Did the Last Quarter Finally Bring Growth Back? by Yglesias
The Bureau of Economic Analysis released its latest revision to third
quarter gross domestic product numbers and the news is ... really good.
It says that the economy's nominal output rose 6.2 percent in the third
quarter and that 4.8 of those percentage points were real output.
If true, this is three kinds of good news. The first is that nominal output growth of above
5 percent is the kind of "catch-up" demand that the country needs after
a prolonged funk. The second kind of good news is that in the context
of that kind of rapid nominal growth, the low inflation number (and
therefore the high real growth number) is great news that the economy
still has lots of running room.

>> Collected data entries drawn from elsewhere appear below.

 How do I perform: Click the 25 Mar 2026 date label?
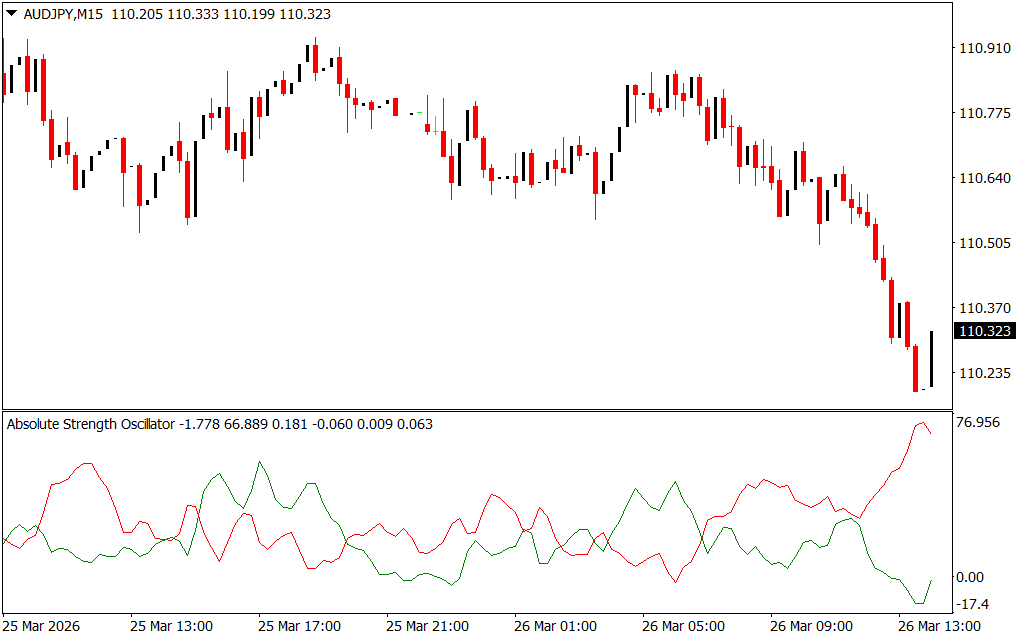click(44, 626)

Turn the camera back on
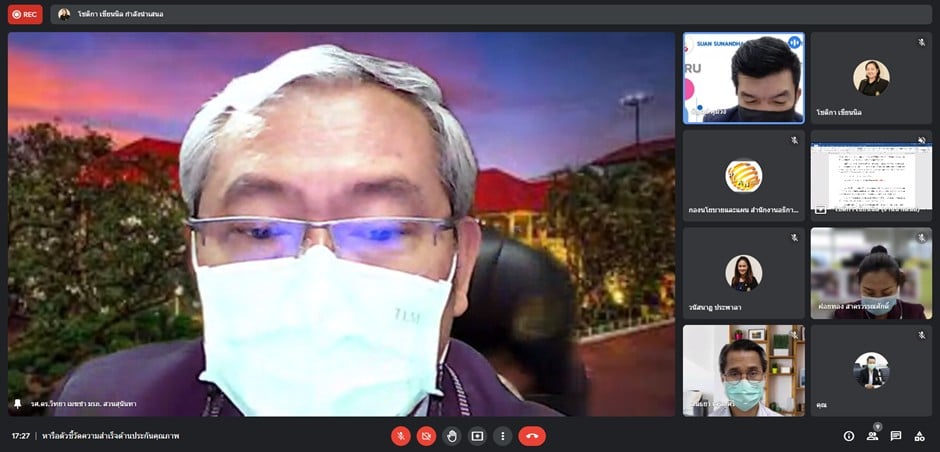point(426,436)
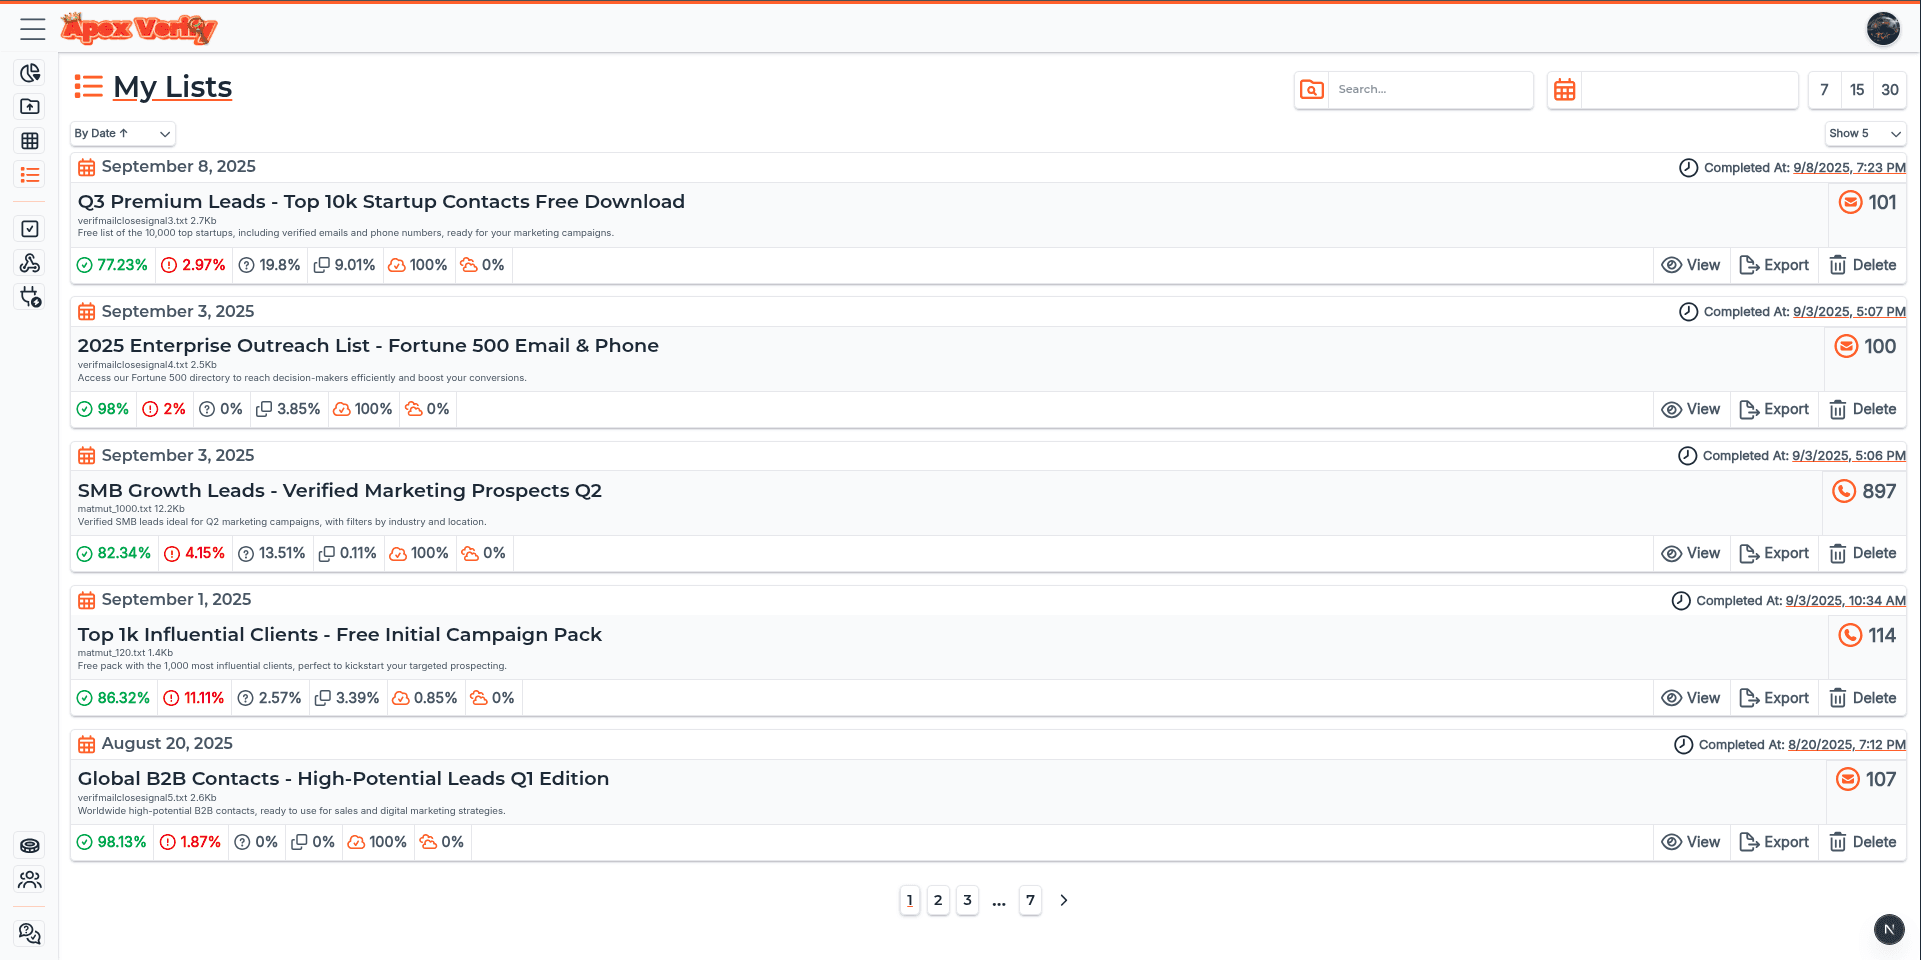Viewport: 1921px width, 960px height.
Task: Click the Search lists input field
Action: click(1429, 90)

Our workers and our capital goods
haven't become useless, there simply hasn't been enough demand for their
output. The third piece of good news is that while the previous
revision to this figure was basically just a big bump in inventories,
today's revision was about final demand so it means the growth is
sustainable.
The bad news is ... I'm not entirely persuaded this data is correct.

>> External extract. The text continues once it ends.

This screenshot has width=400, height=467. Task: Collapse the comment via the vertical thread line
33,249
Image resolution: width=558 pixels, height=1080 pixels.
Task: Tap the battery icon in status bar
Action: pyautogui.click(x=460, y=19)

Real gross domestic income, which longtime national accounting fans will
recall is an alternative way of estimating the same quantity that RGDP
is supposed to measure, rose by a fairly anemic 1.8 percent.
Given enough time, GDP and GDI estimates usually converge ,which is
good because GDP=GDI by definition. And in recent years the convergence
has usually taken the form of meeting closer to the GDI number than to
the GDP number. So this could all be a kind of statistical mirage. I'd
say Barack Obama's sagging poll numbers are also an indication that the
more pessimistic GDI estimate may be the more accurate one. The
conventional wisdom says it's all about the healthcare.gov mishaps, but
we all remember from Bill Clinton's second term that robust economic
growth leads to a lot of forgiveness. I tend to think that if the
economy were really accelerating, we'd see indication of that in a
brighter public mood.
Well 7 percent unemployment is much worse than 4 percent.